Eugenia is a genus of flowering plants in the myrtle family Myrtaceae. It has a worldwide, although highly uneven, distribution in tropical and subtropical regions. The bulk of the approximately 1,100 species occur in the New World tropics, especially in the northern Andes, the Caribbean, and the Atlantic Forest (coastal forests) of eastern Brazil. Other centers of diversity include New Caledonia and Madagascar. Many of the species that occur in the Old World have received a new classification into the genus Syzygium.

All species are woody evergreen trees and shrubs. Several are grown as ornamental plants for their attractive glossy foliage, and a few produce edible fruit that are eaten fresh or used in jams and jellies.

Taxonomy
The genus was named in honor of Prince Eugene of Savoy.

Many species new to science have been and are in the process of being described from these regions. For example, 37 new species of Eugenia have been described from Mesoamerica in the past few years. At least 20 new species are currently in the process of being described from New Caledonia, and approximately the same number of species new to science may occur in Madagascar. Despite the enormous ecological importance of the myrtle family in Australia (e.g. Eucalyptus, Corymbia, Angophora, Melaleuca, Callistemon, Rhodamnia, Gossia), only one species of Eugenia, E. reinwardtiana, occurs on that continent. The genus also is represented in Africa south of the Sahara, but it is relatively species-poor on that continent. In the past some botanists included the morphologically similar Old World genus Syzygium in Eugenia, but research by Rudolf Schmid in the early 1970s convinced most botanists that the genera are easily separable. Research by van Wyk and colleagues in South Africa suggests the genus may comprise at least two major lineages, recognizable by anatomical and other features.

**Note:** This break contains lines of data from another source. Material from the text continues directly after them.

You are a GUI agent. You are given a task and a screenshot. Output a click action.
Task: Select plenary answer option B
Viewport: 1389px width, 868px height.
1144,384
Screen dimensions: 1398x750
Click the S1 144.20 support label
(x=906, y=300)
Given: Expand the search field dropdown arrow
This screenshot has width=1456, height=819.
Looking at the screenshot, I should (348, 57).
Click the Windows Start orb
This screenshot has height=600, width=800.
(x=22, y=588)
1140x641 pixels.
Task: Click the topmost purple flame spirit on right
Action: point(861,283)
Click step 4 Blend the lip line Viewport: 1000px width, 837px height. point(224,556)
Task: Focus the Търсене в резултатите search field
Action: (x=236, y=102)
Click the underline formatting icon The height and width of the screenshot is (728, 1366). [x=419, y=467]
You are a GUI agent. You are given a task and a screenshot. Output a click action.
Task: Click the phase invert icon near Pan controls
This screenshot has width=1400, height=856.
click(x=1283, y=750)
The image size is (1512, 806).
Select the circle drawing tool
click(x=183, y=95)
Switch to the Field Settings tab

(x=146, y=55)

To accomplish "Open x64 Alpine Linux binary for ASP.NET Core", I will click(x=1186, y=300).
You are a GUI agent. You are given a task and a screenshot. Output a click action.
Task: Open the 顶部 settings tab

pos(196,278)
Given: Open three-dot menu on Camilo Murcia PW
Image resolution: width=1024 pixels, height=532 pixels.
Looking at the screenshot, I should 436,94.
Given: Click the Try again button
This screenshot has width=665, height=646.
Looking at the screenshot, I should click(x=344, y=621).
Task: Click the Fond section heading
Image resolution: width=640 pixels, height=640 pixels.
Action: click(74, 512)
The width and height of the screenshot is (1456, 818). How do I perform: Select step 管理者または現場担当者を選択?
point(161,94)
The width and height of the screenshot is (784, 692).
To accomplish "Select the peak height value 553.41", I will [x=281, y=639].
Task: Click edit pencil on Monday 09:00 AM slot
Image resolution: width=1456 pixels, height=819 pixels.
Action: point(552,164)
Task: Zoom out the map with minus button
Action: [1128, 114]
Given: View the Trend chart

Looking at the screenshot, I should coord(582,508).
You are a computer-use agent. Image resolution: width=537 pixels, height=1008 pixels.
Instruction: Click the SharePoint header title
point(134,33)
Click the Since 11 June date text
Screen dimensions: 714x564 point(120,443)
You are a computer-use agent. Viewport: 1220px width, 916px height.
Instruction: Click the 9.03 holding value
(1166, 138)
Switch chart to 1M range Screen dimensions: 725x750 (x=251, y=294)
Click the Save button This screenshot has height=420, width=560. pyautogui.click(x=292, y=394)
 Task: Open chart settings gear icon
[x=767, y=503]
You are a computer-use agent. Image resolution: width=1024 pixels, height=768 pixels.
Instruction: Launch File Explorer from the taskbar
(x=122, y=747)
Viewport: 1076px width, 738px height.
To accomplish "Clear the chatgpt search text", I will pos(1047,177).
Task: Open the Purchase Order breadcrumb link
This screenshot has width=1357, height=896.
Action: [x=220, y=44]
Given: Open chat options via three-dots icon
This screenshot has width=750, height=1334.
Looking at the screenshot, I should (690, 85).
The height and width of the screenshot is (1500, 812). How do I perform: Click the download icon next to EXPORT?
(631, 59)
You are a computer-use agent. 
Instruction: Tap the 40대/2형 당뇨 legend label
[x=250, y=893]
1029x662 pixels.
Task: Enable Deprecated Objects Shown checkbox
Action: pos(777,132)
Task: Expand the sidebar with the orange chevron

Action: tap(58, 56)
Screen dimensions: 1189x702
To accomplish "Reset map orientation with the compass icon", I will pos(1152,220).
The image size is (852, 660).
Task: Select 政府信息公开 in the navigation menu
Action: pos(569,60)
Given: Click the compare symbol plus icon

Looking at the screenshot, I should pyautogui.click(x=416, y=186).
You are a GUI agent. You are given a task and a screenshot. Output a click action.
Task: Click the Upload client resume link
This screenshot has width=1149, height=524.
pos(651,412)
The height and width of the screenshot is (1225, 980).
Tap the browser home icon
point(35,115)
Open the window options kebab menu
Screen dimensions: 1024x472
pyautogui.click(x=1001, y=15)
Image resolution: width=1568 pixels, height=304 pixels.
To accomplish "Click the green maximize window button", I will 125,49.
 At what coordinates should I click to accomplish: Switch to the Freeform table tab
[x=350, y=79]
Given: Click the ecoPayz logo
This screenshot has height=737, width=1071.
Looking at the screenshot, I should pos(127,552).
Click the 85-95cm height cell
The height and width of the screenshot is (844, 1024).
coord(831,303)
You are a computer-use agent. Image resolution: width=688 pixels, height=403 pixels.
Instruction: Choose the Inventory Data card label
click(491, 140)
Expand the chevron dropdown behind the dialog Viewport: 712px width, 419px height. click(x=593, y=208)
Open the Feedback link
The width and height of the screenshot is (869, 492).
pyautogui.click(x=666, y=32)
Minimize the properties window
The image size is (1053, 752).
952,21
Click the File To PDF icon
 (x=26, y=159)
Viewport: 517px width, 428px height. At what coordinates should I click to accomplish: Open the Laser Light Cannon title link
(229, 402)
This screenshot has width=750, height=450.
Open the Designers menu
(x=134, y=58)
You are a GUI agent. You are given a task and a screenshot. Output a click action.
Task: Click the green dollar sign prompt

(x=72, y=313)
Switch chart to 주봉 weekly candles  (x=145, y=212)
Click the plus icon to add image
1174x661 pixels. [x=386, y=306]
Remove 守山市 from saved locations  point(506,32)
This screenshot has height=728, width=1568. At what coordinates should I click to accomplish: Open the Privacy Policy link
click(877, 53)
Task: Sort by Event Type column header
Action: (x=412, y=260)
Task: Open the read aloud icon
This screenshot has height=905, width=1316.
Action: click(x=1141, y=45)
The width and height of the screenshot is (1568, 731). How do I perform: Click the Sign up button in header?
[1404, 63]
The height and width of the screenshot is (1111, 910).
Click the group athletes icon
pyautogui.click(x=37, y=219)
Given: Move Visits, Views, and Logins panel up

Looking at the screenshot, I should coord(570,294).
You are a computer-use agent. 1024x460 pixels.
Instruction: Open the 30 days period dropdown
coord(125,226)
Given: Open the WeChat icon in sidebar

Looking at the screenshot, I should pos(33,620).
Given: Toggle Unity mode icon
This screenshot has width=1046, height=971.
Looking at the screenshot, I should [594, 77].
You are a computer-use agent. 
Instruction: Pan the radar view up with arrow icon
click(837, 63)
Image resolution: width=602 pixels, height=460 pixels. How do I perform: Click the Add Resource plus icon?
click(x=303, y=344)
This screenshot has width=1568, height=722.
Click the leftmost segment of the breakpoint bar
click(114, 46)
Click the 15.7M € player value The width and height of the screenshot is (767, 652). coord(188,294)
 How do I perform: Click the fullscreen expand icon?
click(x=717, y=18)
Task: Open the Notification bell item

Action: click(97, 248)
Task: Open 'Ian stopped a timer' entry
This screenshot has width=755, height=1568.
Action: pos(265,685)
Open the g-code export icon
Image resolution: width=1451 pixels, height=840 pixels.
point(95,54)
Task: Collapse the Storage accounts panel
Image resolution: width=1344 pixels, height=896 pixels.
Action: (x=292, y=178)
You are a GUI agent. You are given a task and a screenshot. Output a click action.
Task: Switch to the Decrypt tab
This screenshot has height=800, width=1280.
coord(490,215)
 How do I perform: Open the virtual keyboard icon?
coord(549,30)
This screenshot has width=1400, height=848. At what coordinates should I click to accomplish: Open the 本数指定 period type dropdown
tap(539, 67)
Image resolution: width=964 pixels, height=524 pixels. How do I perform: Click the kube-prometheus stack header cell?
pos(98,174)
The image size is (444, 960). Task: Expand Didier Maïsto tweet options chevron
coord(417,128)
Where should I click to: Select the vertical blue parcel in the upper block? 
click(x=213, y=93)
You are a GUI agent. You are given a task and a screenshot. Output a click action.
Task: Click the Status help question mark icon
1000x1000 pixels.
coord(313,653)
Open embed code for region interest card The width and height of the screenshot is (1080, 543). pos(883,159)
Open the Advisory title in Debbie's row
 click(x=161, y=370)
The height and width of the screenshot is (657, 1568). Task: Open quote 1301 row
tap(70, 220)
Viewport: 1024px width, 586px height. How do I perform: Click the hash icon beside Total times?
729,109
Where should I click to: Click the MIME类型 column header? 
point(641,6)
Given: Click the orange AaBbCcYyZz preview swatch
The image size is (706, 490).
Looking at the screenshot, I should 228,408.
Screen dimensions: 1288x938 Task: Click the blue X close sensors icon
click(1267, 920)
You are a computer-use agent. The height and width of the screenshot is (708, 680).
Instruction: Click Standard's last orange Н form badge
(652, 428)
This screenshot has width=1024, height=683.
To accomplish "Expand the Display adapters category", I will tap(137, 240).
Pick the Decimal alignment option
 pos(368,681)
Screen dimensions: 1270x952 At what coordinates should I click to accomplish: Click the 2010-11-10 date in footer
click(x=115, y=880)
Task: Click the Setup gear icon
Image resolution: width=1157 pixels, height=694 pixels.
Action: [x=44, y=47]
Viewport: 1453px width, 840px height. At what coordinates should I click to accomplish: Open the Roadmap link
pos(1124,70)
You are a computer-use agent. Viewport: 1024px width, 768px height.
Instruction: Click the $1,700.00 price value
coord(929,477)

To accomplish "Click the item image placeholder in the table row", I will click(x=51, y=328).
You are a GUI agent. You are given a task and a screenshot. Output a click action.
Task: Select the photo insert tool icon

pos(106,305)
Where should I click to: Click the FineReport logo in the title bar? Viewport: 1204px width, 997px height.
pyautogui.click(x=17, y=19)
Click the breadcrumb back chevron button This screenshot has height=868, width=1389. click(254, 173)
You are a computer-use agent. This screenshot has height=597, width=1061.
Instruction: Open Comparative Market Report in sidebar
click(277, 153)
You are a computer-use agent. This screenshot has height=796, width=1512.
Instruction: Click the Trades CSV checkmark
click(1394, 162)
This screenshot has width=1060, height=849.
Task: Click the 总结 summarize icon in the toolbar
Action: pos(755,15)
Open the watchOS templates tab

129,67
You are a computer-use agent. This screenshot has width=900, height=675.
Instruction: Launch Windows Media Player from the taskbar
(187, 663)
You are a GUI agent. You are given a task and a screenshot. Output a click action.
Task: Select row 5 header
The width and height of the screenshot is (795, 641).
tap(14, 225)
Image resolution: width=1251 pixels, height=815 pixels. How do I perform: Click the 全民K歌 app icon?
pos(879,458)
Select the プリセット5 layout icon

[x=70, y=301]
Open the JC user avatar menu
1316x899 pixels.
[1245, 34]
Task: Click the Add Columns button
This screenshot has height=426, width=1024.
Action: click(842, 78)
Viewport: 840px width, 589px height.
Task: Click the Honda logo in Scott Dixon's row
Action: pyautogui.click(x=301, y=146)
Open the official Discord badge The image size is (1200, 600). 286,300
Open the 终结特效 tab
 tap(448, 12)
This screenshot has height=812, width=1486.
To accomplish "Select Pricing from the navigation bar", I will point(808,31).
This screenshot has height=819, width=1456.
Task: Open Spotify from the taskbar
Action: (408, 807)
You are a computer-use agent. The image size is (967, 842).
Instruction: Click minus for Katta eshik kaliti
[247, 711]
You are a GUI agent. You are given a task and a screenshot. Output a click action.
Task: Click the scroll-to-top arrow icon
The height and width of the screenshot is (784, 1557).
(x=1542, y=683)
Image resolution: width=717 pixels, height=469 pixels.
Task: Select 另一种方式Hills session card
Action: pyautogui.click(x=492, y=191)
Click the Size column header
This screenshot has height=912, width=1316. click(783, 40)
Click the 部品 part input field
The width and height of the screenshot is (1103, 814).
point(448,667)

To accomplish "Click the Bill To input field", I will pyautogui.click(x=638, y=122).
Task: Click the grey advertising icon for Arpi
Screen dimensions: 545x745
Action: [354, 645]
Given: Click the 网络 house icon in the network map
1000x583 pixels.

Molecular phylogenetic studies have changed the historical circumscription of the genus. Many species formerly placed in Eugenia have been moved to Syzygium. Two others have been reassigned to Pimenta. The Caribbean genera Hottea, Calyptrogenia and Pseudanamomis were shown to be embedded in Eugenia. The monotypic Indian genus Meteoromyrtus was also found to be part of Eugenia.

Species 

Selected species include:

Ecology
Eugenia species are sometimes used as food plants by the larvae of hepialid moths of the genera Aenetus (including A. splendens) and Endoclita (including E. damor and E. malabaricus). Aenetus species burrow horizontally into the trunk then vertically down. Other Lepidoptera larvae which feed on Eugenia include Eupseudosoma aberrans and the snowy eupseudosoma.